In a test done by a laboratory quite a few years back, it was found that the real danger, a few certain bacteria and a lot of viruses, aren't affected by alcohol at all - they're just moved around (which makes wiping your arm with a swab before getting a shot or having blood drawn kind of ludicrous). Putting your fork down on your napkin, then picking it up and eating with it, or leaving your food uncovered on the plate while you're eating, is far more dangerous than putting a few bacteria on your outer ear. (One of the functions of ear wax is to wash micro-organisms out of your ear canal.)
I use a microfiber cloth, with one corner dampened with lens cleaning fluid, to get the oil and fingerprints off the screen, then use the dry part to wipe the screen.
Do you sanitize the steering wheel in your car before you drive? That collects a LOT more germs than your phone does. So does the door handle - don't open the car door before sanitizing the handle.

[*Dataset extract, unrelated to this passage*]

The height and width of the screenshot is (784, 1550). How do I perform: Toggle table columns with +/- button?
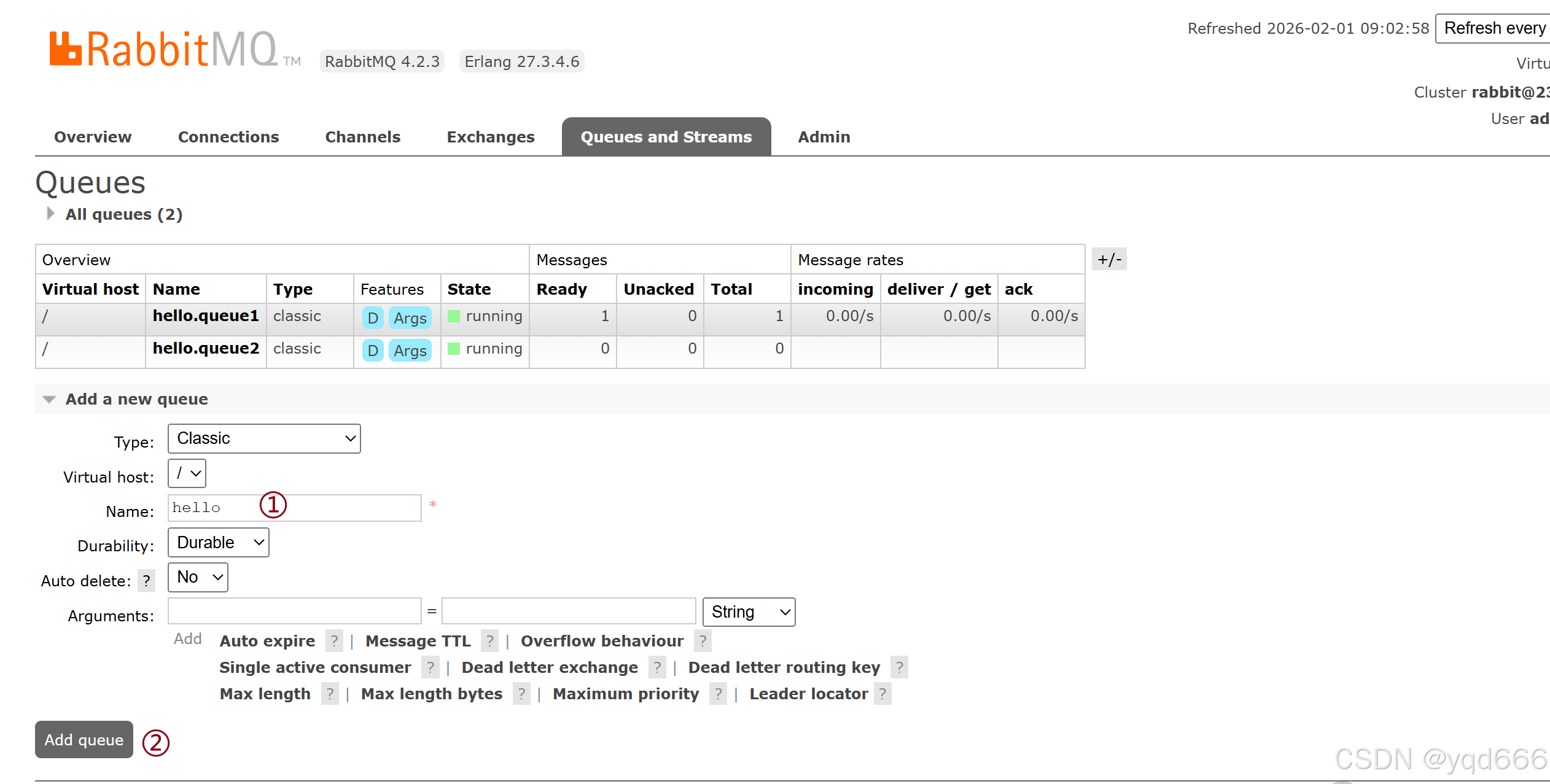click(1109, 259)
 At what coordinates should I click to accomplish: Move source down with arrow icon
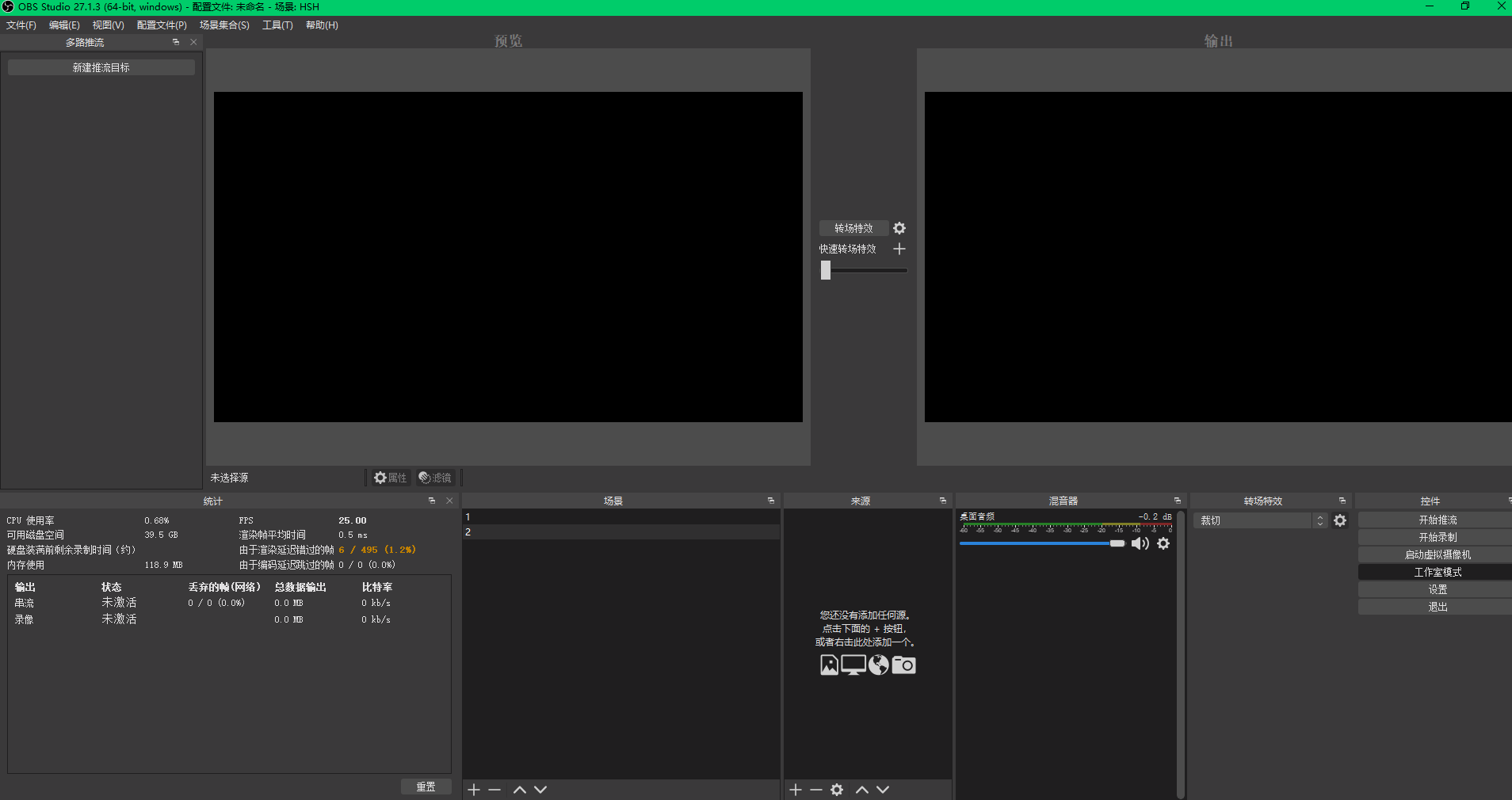[883, 790]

IOW, we worry about something trivial while ignoring much greater dangers. Just sitting on a car seat that hasn't been sanitized transfers germs to the inside of your body. (BTW, they're the same germs we breathe in all day and night - we've evolved to not only be immune to most of them, but to need a lot of them. Mitochondria was once a germ.)
If you want a real awakening, get access to a 200X or 300X microscope, comb your eyebrows onto a piece of filter paper and look at it under the scope. That's what lives on you all the time, and you'd probably die without most of it.